***** Material supplied *****

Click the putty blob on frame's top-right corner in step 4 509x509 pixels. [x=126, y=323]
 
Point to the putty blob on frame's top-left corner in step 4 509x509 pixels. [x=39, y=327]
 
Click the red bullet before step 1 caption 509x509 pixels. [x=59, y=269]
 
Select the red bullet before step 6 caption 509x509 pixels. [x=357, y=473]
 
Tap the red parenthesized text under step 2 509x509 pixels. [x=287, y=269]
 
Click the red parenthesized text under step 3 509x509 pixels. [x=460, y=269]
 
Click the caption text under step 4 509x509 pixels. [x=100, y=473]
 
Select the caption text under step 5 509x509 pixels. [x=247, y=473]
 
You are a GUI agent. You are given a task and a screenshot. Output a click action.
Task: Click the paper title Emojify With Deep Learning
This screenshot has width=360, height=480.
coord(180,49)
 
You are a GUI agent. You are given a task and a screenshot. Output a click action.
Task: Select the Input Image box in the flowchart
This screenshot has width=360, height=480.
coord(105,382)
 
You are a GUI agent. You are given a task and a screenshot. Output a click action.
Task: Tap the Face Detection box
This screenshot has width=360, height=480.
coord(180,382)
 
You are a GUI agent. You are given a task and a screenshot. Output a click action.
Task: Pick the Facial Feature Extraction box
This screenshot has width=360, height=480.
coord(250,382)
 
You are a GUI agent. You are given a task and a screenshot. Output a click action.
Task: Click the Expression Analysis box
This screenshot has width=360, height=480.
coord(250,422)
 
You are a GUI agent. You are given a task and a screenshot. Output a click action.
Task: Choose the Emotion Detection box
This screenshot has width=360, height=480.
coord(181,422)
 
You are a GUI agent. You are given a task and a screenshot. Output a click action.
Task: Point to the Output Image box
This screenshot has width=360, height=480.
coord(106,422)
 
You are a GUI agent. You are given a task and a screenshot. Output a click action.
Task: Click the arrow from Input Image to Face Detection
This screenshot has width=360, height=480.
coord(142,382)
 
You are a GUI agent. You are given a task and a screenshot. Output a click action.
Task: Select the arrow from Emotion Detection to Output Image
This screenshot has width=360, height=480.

*****

**Objective**
Output every line of the data above as a JSON list of strings, one string per line, leaving out blank lines.

**Final result**
[
  "Click the putty blob on frame's top-right corner in step 4 509x509 pixels. [x=126, y=323]",
  "Point to the putty blob on frame's top-left corner in step 4 509x509 pixels. [x=39, y=327]",
  "Click the red bullet before step 1 caption 509x509 pixels. [x=59, y=269]",
  "Select the red bullet before step 6 caption 509x509 pixels. [x=357, y=473]",
  "Tap the red parenthesized text under step 2 509x509 pixels. [x=287, y=269]",
  "Click the red parenthesized text under step 3 509x509 pixels. [x=460, y=269]",
  "Click the caption text under step 4 509x509 pixels. [x=100, y=473]",
  "Select the caption text under step 5 509x509 pixels. [x=247, y=473]",
  "You are a GUI agent. You are given a task and a screenshot. Output a click action.",
  "Task: Click the paper title Emojify With Deep Learning",
  "This screenshot has width=360, height=480.",
  "coord(180,49)",
  "You are a GUI agent. You are given a task and a screenshot. Output a click action.",
  "Task: Select the Input Image box in the flowchart",
  "This screenshot has width=360, height=480.",
  "coord(105,382)",
  "You are a GUI agent. You are given a task and a screenshot. Output a click action.",
  "Task: Tap the Face Detection box",
  "This screenshot has width=360, height=480.",
  "coord(180,382)",
  "You are a GUI agent. You are given a task and a screenshot. Output a click action.",
  "Task: Pick the Facial Feature Extraction box",
  "This screenshot has width=360, height=480.",
  "coord(250,382)",
  "You are a GUI agent. You are given a task and a screenshot. Output a click action.",
  "Task: Click the Expression Analysis box",
  "This screenshot has width=360, height=480.",
  "coord(250,422)",
  "You are a GUI agent. You are given a task and a screenshot. Output a click action.",
  "Task: Choose the Emotion Detection box",
  "This screenshot has width=360, height=480.",
  "coord(181,422)",
  "You are a GUI agent. You are given a task and a screenshot. Output a click action.",
  "Task: Point to the Output Image box",
  "This screenshot has width=360, height=480.",
  "coord(106,422)",
  "You are a GUI agent. You are given a task and a screenshot. Output a click action.",
  "Task: Click the arrow from Input Image to Face Detection",
  "This screenshot has width=360, height=480.",
  "coord(142,382)",
  "You are a GUI agent. You are given a task and a screenshot. Output a click action.",
  "Task: Select the arrow from Emotion Detection to Output Image",
  "This screenshot has width=360, height=480."
]